Читать «Убийство как одно из изящных искусств» онлайн - страница 17
Томас де Квинси
Если о Лейбнице, хотя и не убитом, можно сказать, что он умер отчасти от страха быть убитым, а отчасти от раздражения, вызванного тем, что никто не посягнул на его жизнь, то Кант, напротив, не питавший на данный счет ни малейших амбиций, был на волосок от насильственной смерти – ближе, чем кто-либо из тех, о ком пишут книги, за исключением разве что Декарта. Сколь нелепо расточает фортуна свои милости! Подробности инцидента приведены в анонимном жизнеописании этого великого мыслителя. С целью укрепления здоровья Кант предписал себе ежедневную шестимильную прогулку по проезжей дороге. Об этом прослышал один человек, имевший собственные резоны для совершения убийства, и устроил у третьего мильного столба, на пути из Кенигсберга, засаду, где подстерег своего «избранника», который появлялся там всегда в один и тот же час с точностью почтовой кареты.
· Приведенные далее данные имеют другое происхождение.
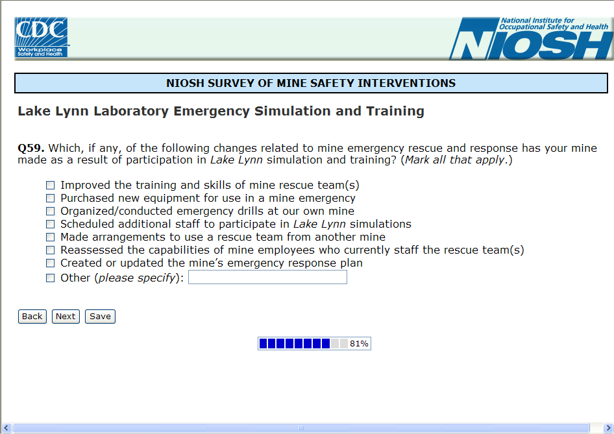Click the NIOSH logo in the header
Image resolution: width=614 pixels, height=434 pixels.
click(531, 39)
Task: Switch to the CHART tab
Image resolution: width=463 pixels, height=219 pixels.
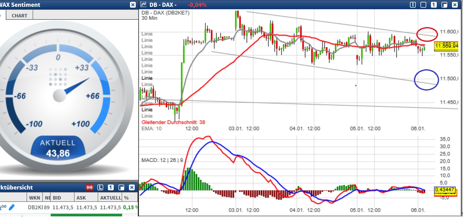Action: click(19, 16)
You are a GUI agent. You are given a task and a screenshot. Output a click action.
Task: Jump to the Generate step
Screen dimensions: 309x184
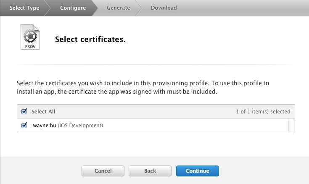118,8
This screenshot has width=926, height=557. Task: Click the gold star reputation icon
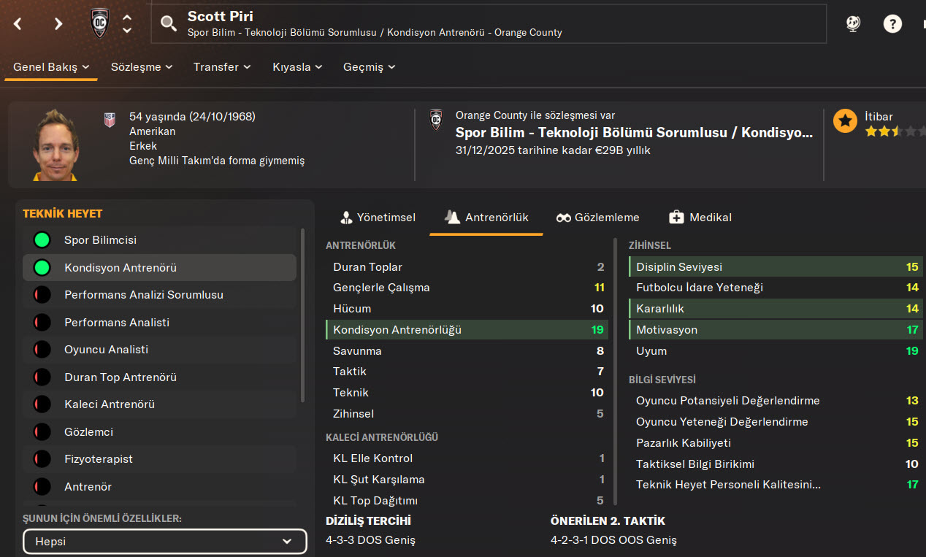(x=845, y=121)
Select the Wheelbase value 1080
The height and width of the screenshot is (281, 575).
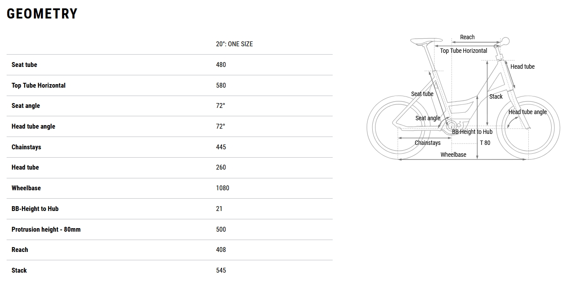tap(223, 188)
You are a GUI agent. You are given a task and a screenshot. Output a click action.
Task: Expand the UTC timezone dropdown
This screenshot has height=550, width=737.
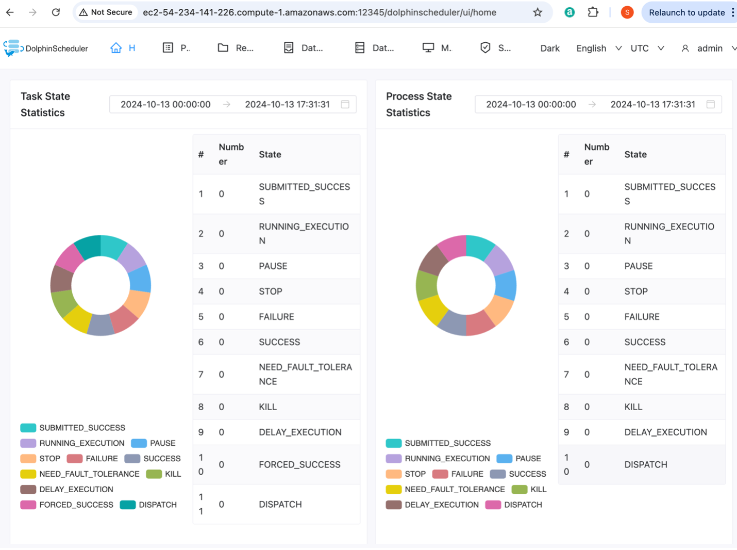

Спасла Канта чистая случайность. Обстоятельство это заключалось в скрупулезности (миссис Куикли сказала бы – въедливости) нравственных взглядов убийцы. Старый профессор, решил он, наверняка отягощен грехами. Другое дело – малый ребенок. Рассудив таким образом, покушавшийся в критический момент оставил Канта в покое и зарезал вскорости пятилетнюю кроху. Так обо всем этом повествуют в Германии, однако я склонен считать убийцу подлинным любителем, который почувствовал, как мало ответит требованиям хорошего вкуса убийство старого, очерствелого, желчного метафизика: он не мог блеснуть своим искусством, поскольку философ даже после смерти не мог бы больше походить на мумию, чем походил при жизни.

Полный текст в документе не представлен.